Meus avós, com idades mais avançadas, sempre me disseram que na época deles, brincar com bonequinhas de pano e bolinhas de gude era a principal fonte de diversão e entretenimento. Eu querendo me achar uma menina intelectual, sempre respondia: ''Para quê bonecas de pano, vovó, se eu tenho uma Barbie? E bolinhas de gude, são passado, prefiro um Playstation''.
Não, a realidade acima não é fictícia.
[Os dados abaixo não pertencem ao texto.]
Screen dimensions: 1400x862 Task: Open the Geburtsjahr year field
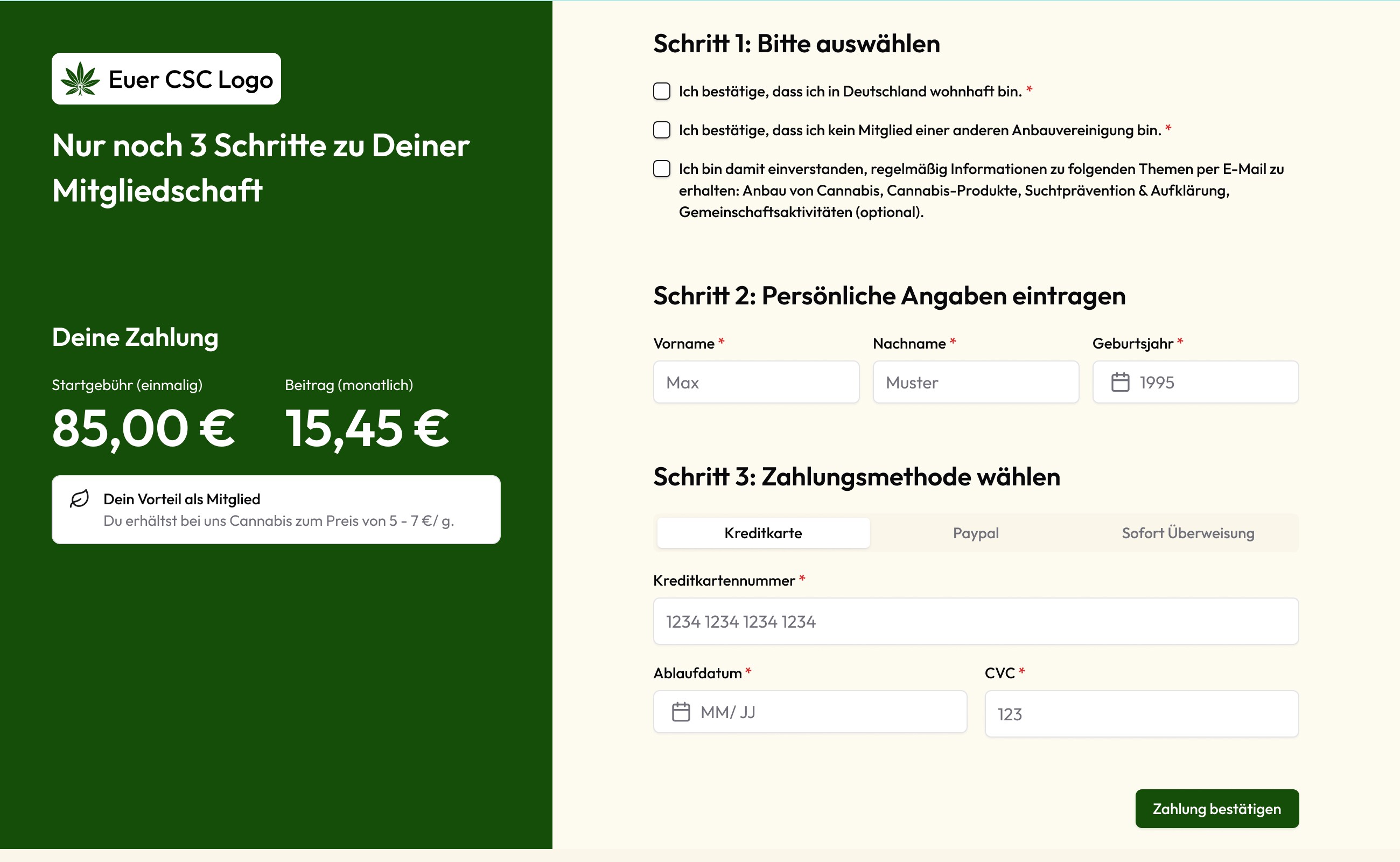1195,382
Em várias famílias, o conceito de ''viver a vida'', está se modificando, sempre preferimos tênis novos, bolsas caras, um cabelo diferente, nos tornamos dependentes de computadores, carros e eletrônicos.
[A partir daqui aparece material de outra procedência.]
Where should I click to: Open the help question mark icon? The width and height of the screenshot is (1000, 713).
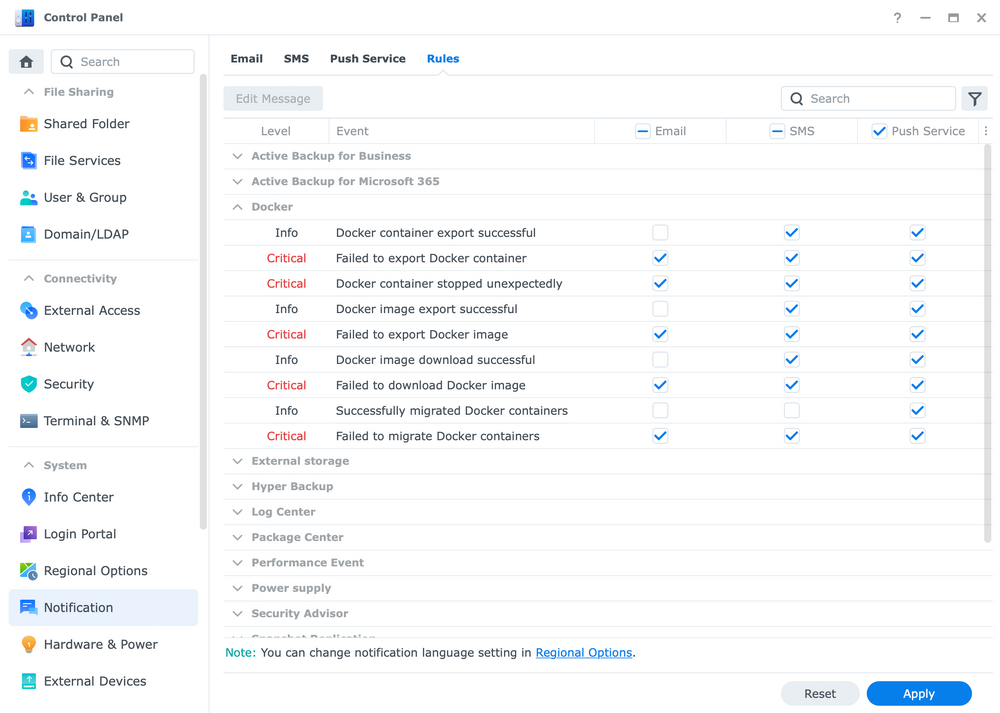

Ressalto que há uma diferença entre prioridades e preferências, como por exemplo, ''eu quero e desejo esta super sandália, mas será que realmente preciso dela?'' Aposto que minha avó sempre usou apenas um chinelinho, até deixá-lo gasto. Ela tinha outras prioridades naquela época. Se ela preferia trocar o chinelinho velho? Talvez sim, mas ela não se tornava dependente apenas disso, pensava em como aproveitar seu tempo livre para o trabalho e proteção da família.
Talvez, se nós estivéssemos na época da adolescência da vovó, com certeza ficaríamos obcecados pelas havaianas azuis da loja do João, e toda semana iríamos lá, procurar mais novidades para nossa coleção, esqueceríamos do nosso pobre chinelinho, e daríamos passe livre para o domínio das Havaianas.
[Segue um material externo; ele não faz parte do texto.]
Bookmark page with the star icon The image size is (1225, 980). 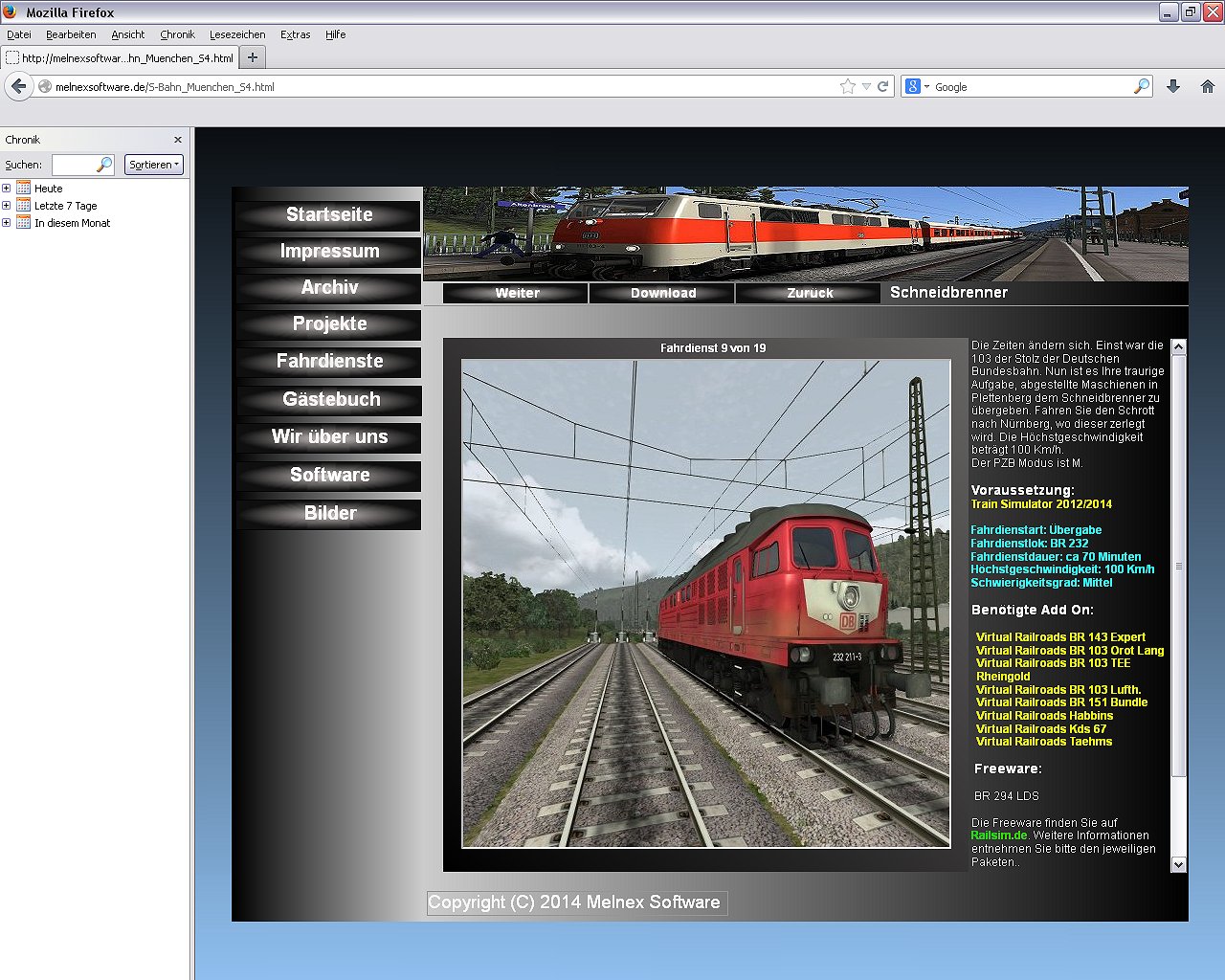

Não faço críticas à tecnologia, mas sim à dependência da maioria dos indivíduos sobre ela.
Concluindo o raciocínio acima, acredito que a minha vovó ainda possui seu velho chinelinho, e aposto que não é bordado nem da marca Havaianas. O seu chinelinho estava no seu coração, na sua razão, era apenas mais um item necessário na sua difícil caminhada.